Resultados : En el caso de la línea intacta THP-1, se observó una respuesta adecuada a la estimulación con LPS, así como la capacidad de formar tolerancia inmunitaria innata. Para los cíbridos HSM-1 y LSM-1, la secreción de TNF e IL-1β no superó los 10 pg/ml, lo que indica que estos cíbridos son insensibles al LPS. Las células HSMAM-3 exhibieron una respuesta proinflamatoria aumentada al LPS, así como una incapacidad total para formar tolerancia inmunitaria.
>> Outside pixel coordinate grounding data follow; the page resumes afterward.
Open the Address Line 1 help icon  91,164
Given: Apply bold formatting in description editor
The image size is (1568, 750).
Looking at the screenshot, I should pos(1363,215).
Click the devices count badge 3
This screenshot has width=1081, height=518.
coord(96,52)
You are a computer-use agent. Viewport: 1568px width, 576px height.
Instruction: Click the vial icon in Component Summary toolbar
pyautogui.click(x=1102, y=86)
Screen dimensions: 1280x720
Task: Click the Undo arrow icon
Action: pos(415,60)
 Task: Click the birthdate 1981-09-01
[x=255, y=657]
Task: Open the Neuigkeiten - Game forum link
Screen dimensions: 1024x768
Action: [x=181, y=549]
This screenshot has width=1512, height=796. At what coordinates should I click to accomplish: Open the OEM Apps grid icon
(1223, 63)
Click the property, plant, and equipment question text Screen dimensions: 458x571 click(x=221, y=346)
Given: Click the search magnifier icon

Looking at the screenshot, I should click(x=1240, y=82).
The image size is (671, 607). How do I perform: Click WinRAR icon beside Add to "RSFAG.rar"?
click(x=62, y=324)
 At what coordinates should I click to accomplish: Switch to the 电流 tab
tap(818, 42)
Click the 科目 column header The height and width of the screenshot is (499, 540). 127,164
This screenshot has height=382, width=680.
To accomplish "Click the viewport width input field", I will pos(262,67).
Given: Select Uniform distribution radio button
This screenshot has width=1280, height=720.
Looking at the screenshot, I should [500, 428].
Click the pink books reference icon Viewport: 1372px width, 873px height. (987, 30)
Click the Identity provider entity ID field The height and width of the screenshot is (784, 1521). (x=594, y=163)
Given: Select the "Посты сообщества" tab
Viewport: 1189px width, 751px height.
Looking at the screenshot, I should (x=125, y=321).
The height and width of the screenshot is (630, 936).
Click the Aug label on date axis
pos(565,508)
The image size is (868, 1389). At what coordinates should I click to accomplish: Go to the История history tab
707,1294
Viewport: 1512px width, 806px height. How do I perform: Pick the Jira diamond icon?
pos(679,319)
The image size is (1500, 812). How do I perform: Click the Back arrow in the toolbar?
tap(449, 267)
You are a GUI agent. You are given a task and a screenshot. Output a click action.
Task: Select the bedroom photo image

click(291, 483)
Conclusiones : Las células que difieren en el genoma mitocondrial y que portan mutaciones aterogénicas mostraron una respuesta inmunitaria muy diferente a la de las células THP-1 intactas. Dos cíbridos no respondieron a la estimulación inflamatoria, pero la tercera línea carecía de tolerancia a la inmunidad innata. La presencia de dichas células en el foco de inflamación podría complicar la resolución de la respuesta inflamatoria, contribuyendo a la cronificación de la inflamación.
Este trabajo fue apoyado por la Fundación Rusa de Ciencias (subvención n.° 20-15-00337).